Short term plan: One possible variant of the above is to make source-specific clean/pre-asserted files ourselves for sources that don't provide them, and to do this at dipper time. This makes the cypher processing simpler (and we can work on the cypher queries without disrupting things). It's slightly unsatisfactory in the we end up burying the logic in the python rather than having it declarative. But it may be the simplest thing (or it may turn out to be harder, especially if the processing requires joining of >1 file). I'm not familiar enough with the code to make the call, but just wanted to put the option out there.

[cmungall]

Note sure if this is the best ticket to add this, but an example of MGI derivation rules: http://f1000research.com/posters/5-742

[cmungall]

Where are we on this? This came up on the AGR call today. @pnrobinson @selewis

[kshefchek]

There's a lot in this ticket. To answer the original question:

1. If an asserted inference is provided, ingest it in addition to our precise modeling

This our current approach, this is implemented for ZFIN and MGI

2. use this as a gold standard to test our own inference rules (or alternately, to test where the source-asserted inferences lack sufficient precision or discriminatory ability; e.g. the double mutant use case)
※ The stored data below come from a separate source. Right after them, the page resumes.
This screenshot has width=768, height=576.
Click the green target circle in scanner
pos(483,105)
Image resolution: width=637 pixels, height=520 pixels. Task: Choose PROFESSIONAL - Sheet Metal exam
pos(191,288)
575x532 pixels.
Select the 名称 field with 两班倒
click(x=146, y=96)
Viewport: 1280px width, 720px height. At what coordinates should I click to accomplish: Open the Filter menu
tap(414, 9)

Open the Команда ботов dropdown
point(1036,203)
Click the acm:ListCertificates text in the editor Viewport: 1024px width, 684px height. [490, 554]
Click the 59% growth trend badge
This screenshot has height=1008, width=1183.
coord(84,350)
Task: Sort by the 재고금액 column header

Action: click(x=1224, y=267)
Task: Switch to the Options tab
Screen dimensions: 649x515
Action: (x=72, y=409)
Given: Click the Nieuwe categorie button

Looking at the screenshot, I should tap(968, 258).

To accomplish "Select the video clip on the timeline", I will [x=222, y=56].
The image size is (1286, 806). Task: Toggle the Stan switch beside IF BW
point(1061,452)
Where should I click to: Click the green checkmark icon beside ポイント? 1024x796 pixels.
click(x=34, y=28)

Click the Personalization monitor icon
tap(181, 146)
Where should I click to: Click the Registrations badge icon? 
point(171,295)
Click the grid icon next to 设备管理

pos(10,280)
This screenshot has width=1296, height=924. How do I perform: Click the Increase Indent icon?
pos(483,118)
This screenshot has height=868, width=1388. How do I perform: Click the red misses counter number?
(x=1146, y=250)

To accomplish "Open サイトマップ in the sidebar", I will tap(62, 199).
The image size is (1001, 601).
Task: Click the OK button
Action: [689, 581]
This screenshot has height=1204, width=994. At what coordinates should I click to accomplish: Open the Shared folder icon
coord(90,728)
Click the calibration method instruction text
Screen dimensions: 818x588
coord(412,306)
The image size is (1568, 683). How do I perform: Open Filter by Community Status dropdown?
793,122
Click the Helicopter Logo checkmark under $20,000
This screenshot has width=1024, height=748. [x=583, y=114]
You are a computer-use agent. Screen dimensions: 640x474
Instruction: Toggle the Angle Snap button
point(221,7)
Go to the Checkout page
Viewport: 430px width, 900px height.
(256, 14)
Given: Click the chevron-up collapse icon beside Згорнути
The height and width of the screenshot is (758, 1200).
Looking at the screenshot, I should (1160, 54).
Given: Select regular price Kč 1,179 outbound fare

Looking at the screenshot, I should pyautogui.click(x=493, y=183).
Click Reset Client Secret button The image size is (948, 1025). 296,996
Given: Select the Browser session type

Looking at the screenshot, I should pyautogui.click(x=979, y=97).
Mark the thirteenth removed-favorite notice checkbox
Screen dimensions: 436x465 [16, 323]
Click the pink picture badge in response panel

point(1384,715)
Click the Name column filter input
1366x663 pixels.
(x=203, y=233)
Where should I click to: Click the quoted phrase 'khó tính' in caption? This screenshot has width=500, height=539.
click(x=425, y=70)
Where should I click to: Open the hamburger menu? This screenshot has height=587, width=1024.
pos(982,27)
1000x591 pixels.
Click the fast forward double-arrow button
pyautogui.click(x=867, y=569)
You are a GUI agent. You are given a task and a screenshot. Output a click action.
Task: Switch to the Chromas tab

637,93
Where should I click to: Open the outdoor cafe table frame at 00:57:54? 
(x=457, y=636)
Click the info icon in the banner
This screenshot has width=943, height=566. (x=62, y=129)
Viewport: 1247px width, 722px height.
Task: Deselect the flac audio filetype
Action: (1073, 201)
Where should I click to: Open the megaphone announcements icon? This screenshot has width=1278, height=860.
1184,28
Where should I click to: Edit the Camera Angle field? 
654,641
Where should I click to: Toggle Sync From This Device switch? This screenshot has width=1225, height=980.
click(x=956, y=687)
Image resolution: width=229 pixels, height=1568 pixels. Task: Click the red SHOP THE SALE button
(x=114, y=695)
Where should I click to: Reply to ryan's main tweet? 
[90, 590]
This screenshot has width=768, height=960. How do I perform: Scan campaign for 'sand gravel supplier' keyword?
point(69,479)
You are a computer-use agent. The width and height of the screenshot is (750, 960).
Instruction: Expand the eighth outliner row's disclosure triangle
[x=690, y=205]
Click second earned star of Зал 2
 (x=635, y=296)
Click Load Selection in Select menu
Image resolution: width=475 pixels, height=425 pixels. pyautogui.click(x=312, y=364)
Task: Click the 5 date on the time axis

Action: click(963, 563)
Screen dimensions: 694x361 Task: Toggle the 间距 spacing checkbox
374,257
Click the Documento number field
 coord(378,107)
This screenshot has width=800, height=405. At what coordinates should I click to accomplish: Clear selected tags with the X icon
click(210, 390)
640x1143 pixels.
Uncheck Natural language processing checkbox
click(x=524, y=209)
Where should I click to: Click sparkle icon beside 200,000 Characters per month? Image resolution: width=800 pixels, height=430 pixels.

This is a good idea and will be helpful when we adjust our inference approach. We already know we have issues with transgenic elements and double mutants (although fingers crossed this fixes the transgene issue.

3. Override our own inferences where source inferences are provided

This is our approach for MGI and ZFIN.

4. Once we are confident of our own inferences, jettison the source-asserted inferences

Depends on 2.

Short term plan: One possible variant of the above is to make source-specific clean/pre-asserted files ourselves for sources that don't provide them, and to do this at dipper time...it may turn out to be harder, especially if the processing requires joining of >1 file

Also not a bad idea, we would have to look at each source to assess the feasibility. I don't think we do much cross source joining for G2P (other than gene->disease->phenotype).